Big Data Computing Study Group 2008

The Big-Data Computing Study Group seeks to foster collaborations between industry, academia, and the U.S. government to advance the state of art in the development and application of large scale computing systems for making intelligent use of the massive amounts of data being generated in science, commerce, and society. The first activities of the group were two events, both held at Yahoo! in Sunnyvale, California:

Hadoop Summit, Tues., March 25, 2008.
Data-Intensive Computing Symposium Wed., March 26, 2008, described here

Follow this link to Slides and Videos, courtesy of Yahoo!.

The Data-Intensive Computing Symposium will bring together experts in system design, programming, parallel algorithms, data management, scientific applications, and information-based applications to better understand existing capabilities and to explore future opportunities.

Registration for this symposium is closed, having reached the maximum capacity for the facilities.

Event Sponsors

Schedule

8.00-8.55: Continental Breakfast & Registration
8.55-9:00: Welcome to Yahoo! & Logistics: Thomas Kwan, Yahoo!
9.00-9.30: Data-Intensive Scalable Computing. Randy Bryant, CMU
9.30-10.00: Text Information Management: Challenges and Opportunities. ChengXiang Zhai, UIUC
10.00-10.30: Clouds and ManyCore: The Revolution. Dan Reed, MSR
10.30-11.00: Break
11.00-11.30: Computational Paradigms for Genomic Medicine. Jill Mesirov, Broad Institute of MIT and Harvard
11.30-12.00: Garth Gibson, CMU
12.00-1.00: Lunch.
1.00-1.30: Handling Large Datasets at Google: Current Systems and Future Directions. Jeff Dean, Google
1.30-2.00: Algorithmic Perspectives on Large-Scale Social Network Data. Jon Kleinberg, Cornell
2.00-2.30: Mining the Web Graph. Marc Najork, MSR
2.30-3.00: "What" Goes Around. Joe Hellerstein, Berkeley
3.00-3.30: Sherpa: Hosted Data Serving. Raghu Ramakrishnan, Yahoo!
3.30-4.00: Break
4.00-4.30: Scientific Applications of Large Databases. Alex Szalay, JHU
4.30-5.00: Data-Rich Computing: Where It's At.

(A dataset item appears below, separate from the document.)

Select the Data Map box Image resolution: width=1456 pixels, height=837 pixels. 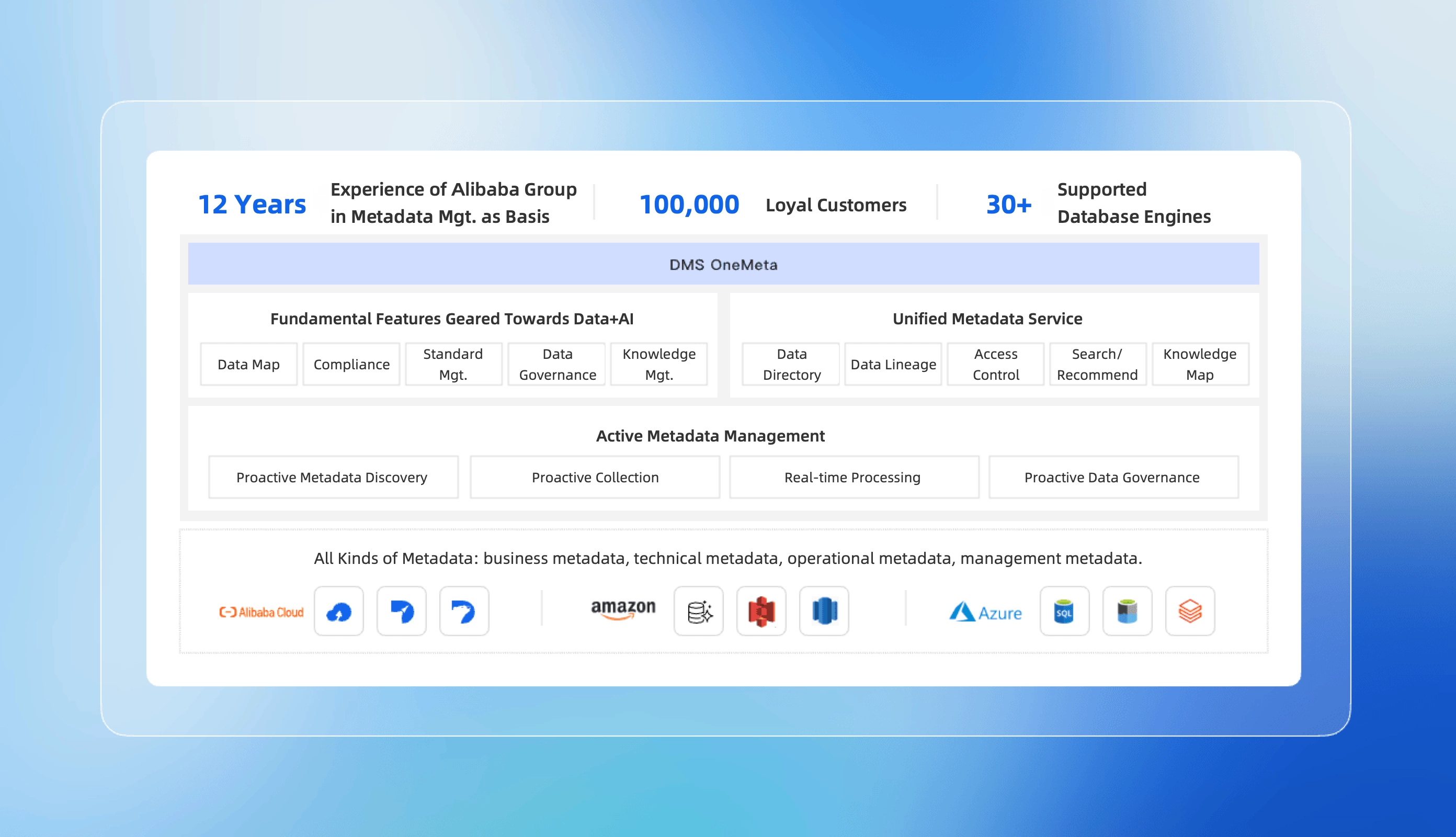(248, 365)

Phil Gibbons, Intel
5.00-5.15: NSF Plans for Supporting Data Intensive Computing: Jeannette Wing, NSF. The Google/IBM data center: Christophe Bisciglia, Google
5.15-5.45: Discussion: Randy Bryant, CMU
5.30-6.00: Break
6.00-6.30: Reception
6.30-8.00: Dinner. Speaker: The Computing Community Consortium: Stimulating Bigger Thinking. Ed Lazowska, UW and CCC

Event Organizers

Randy Bryant, Carnegie Mellon University
Thomas Kwan Yahoo! Research

Location: Transportation and Parking

The symposium will be held on Wednesday, March 26, 2008 at Yahoo's Headquarters (Building C, Classrooms 4 & 5) at 701 First Avenue, Sunnyvale, CA 94089.

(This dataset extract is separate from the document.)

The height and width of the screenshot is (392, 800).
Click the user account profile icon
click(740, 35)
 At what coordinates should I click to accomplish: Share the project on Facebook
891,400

Yahoo! will provide valet parking for those driving to the Yahoo! campus. When you arrive at 701 First Avenue, Sunnyvale, CA 94089, the security people at the gate will direct you to the valet area. We will also run shuttle busses between the nearby hotels and Yahoo! as follows:

Shuttle #1: Sunnyvale Hotels to Yahoo!

07:30 am
Days Inn - Sunnyvale

07:45 am
Comfort Inn - Sunnyvale

07:50 am
Best Western Silicon Valley Inn

08:05 am
Larkspur Landing

08:15 am
Staybridge Suites Sunnyvale

08:20 am
Sheraton Sunnyvale

08:30 am
Yahoo! Sunnyvale Campus
Shuttle #2: Santa Clara Hotels to Yahoo!

07:45 am
Biltmore Hotel Santa Clara

07:55 am
Marriott Santa Clara

08:05 am
Holiday Inn - Santa Clara

08:20 am
Hyatt Regency Santa Clara

08:30 am
Yahoo! Sunnyvale Campus

Note that these are estimated times. The exact timing will depend on traffic and other conditions. Please ensure that your are waiting in front of the hotel prior to the published pick up time. The busses will not wait.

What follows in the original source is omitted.